┌─ Document text

Mussel hatchery to enhance river basin
By Quentin Dodd
The mussels in the Delaware River Basin are about to get a helping hand.
By Quentin Dodd
Freshwater mussels are known as nature’s water treatment plants. Each mussel can filter up to 2200 litres (600 gallons) per month. The problem is that the Delaware River Basin isn’t producing the number of mussels needed to clean its basin and help keep the drinking water clean for the city of Philadelphia.
The good news is that recently the city of Philadelphia and five organizations — the Partnership for the Delaware Estuary, Drexel University’s College of Arts and Sciences, The Academy of Natural Sciences of Drexel University, Independence Seaport Museum, and Bartram’s Garden — committed to creating a large-scale mussel hatchery to enhance the Delaware River’s mussel population.
The state has provided $7.9 million in funding through the Pennsylvania Infrastructure Investment Authority, to construct a freshwater mussel hatchery which will be owned and operated by the Partnership for the Delaware Estuary.
To be located at Bartram’s Garden, the hatchery will be part of a multi-site production and educational initiative called the Aquatic Research and Restoration Center. It is anticipated that construction will begin in 2019.
The enhanced mussel population will also contribute to the improvement of water quality farther downstream, in both the Chesapeake Bay and the Delaware Estuary, by filtering out nutrients – particularly nitrogen – that run off the land in the area of the watercourses.

└─
┌─ Source data

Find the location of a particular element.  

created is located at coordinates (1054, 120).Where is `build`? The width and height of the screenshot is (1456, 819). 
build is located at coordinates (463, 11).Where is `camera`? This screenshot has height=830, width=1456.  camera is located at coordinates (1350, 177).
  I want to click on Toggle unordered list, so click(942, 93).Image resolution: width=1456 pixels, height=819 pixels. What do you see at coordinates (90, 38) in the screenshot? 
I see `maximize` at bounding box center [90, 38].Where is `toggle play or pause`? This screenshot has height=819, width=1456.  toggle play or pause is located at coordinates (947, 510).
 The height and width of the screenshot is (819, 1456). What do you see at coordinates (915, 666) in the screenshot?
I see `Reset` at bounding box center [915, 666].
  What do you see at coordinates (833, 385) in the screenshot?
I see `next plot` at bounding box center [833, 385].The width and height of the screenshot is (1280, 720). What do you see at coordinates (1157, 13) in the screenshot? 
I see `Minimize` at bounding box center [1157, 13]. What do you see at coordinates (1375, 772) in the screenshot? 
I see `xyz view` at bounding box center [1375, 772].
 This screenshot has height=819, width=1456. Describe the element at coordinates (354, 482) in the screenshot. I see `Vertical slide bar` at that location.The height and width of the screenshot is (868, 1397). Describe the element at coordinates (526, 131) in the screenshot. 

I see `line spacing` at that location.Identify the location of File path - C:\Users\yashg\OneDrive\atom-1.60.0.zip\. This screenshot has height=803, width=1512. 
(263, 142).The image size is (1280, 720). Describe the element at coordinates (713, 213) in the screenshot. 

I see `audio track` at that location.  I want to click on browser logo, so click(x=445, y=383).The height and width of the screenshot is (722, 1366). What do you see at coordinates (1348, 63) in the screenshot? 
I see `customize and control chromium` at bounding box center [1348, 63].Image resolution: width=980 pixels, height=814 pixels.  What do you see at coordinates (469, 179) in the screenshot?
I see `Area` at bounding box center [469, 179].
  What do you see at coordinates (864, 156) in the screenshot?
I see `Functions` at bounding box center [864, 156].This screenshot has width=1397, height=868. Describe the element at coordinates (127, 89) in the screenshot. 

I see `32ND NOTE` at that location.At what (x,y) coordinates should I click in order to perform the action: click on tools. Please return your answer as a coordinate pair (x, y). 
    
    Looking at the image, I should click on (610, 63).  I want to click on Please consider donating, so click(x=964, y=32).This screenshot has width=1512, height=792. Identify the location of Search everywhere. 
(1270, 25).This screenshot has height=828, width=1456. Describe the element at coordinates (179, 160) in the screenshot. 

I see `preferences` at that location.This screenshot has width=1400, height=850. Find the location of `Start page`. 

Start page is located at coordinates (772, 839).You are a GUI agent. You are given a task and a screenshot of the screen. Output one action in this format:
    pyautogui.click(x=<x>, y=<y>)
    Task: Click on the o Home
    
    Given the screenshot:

└─

__Task instructions__
According to the mussel hatchery article, where will the hatchery be located?

__Task solution__
At Bartram's Garden.